Remembering The Mammoth
Chapter One. The day I finally died
The day I finally died was a Sunday and it still irks me. After I spent thirty years or so avoiding the matter, it was a Sunday that finally got me.
I’m not sure why that bothers me – ‘Sunday?’ – but it does. Who wants to pop their clogs on the day of rest?
There was nothing especially stand-out about this Sunday either. As with all the best days, this one started with all that classic ‘sun coming up’ malarkey and it ended, a consummate professional, by putting all that nonsense to bed.
The wind blew across the face of the earth with a regality befitting the Queen of England. Slowly but surely waving its little hands to usher the clouds, like peasants, across the face of the sky.
Somewhere else in the world, people were sleeping as if they had absolutely no idea I was dying. They were dreaming things about their jobs and wives and not-wives and the guy from the gym and maybe about giving a speech or swimming through the air.

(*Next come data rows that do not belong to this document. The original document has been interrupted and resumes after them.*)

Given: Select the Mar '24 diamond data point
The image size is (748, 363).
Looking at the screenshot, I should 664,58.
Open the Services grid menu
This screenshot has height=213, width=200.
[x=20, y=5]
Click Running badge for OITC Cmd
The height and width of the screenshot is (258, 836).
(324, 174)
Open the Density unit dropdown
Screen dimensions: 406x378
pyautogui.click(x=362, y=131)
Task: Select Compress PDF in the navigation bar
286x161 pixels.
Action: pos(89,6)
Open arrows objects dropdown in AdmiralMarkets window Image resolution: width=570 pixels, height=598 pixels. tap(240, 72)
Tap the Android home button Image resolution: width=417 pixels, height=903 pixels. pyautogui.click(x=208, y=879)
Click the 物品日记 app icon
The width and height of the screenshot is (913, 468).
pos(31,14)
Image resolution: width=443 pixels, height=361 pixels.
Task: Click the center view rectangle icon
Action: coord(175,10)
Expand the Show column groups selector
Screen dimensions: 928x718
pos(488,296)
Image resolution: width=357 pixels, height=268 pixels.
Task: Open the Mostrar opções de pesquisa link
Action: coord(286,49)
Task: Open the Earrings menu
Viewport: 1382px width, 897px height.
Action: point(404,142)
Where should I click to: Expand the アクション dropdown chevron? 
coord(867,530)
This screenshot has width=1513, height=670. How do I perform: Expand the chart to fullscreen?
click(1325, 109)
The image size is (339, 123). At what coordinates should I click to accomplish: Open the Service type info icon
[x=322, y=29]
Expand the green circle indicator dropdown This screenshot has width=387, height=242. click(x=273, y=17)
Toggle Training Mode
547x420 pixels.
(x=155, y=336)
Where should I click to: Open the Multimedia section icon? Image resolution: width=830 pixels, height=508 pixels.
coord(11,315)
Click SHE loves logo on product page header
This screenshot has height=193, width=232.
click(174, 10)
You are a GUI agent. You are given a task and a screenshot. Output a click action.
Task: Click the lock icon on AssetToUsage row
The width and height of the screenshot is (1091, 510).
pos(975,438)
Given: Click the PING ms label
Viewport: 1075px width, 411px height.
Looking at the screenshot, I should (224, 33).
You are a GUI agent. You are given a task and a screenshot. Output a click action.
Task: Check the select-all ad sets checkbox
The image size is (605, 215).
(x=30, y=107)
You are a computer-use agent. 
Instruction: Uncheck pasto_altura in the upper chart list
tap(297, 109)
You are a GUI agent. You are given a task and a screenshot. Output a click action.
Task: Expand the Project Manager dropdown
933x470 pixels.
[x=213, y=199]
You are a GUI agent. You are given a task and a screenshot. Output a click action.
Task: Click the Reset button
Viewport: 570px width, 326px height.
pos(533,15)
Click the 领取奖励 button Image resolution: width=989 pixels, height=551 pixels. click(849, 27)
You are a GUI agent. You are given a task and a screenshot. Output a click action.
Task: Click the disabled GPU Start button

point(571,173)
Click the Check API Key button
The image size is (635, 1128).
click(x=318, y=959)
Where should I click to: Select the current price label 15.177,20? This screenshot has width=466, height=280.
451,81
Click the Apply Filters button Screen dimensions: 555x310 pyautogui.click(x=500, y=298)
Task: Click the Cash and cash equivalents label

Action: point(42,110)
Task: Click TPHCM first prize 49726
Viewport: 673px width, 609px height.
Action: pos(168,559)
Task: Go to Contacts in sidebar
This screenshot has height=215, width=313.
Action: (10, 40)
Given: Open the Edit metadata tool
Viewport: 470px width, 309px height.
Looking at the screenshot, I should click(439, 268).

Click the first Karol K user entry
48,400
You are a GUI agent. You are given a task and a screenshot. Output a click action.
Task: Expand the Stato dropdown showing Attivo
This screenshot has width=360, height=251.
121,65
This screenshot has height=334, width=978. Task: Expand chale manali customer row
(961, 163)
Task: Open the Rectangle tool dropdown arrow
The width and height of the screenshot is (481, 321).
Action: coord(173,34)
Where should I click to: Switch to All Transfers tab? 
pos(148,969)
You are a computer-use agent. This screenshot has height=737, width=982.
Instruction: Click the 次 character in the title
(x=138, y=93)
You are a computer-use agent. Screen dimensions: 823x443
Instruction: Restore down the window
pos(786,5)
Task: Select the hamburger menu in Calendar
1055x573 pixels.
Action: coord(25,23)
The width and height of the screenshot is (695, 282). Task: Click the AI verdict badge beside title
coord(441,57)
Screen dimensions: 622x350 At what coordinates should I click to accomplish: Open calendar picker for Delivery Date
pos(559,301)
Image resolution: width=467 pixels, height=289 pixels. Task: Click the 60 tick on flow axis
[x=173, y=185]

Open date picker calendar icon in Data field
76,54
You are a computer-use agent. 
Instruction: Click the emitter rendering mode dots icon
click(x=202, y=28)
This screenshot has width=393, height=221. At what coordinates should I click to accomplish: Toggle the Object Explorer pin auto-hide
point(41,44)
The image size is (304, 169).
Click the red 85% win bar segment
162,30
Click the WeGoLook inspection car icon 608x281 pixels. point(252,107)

The dark blue planet was turning into yellow. People were waking up and making coffee and starting to forget whatever it was their brains had been trying to tell them while they weren’t looking.
And all of this happened and carried on without even a second thought about the fact that I was no longer living.
I hope somebody noticed. I hope at least the driver noticed. Or maybe the mechanic . . . Perhaps an innocent bystander will be scarred by the memory for the rest of his days? I hope so.
I have no real idea though anymore; one of the many things you learn about carrying on so long is that your memory doesn’t really play out the way you remembered it. Which is not to say I can’t remember anything, just that everything I care to try and remember ends up seeming fuzzy and abstract, as if it happened a million years ago, much like the mammoth.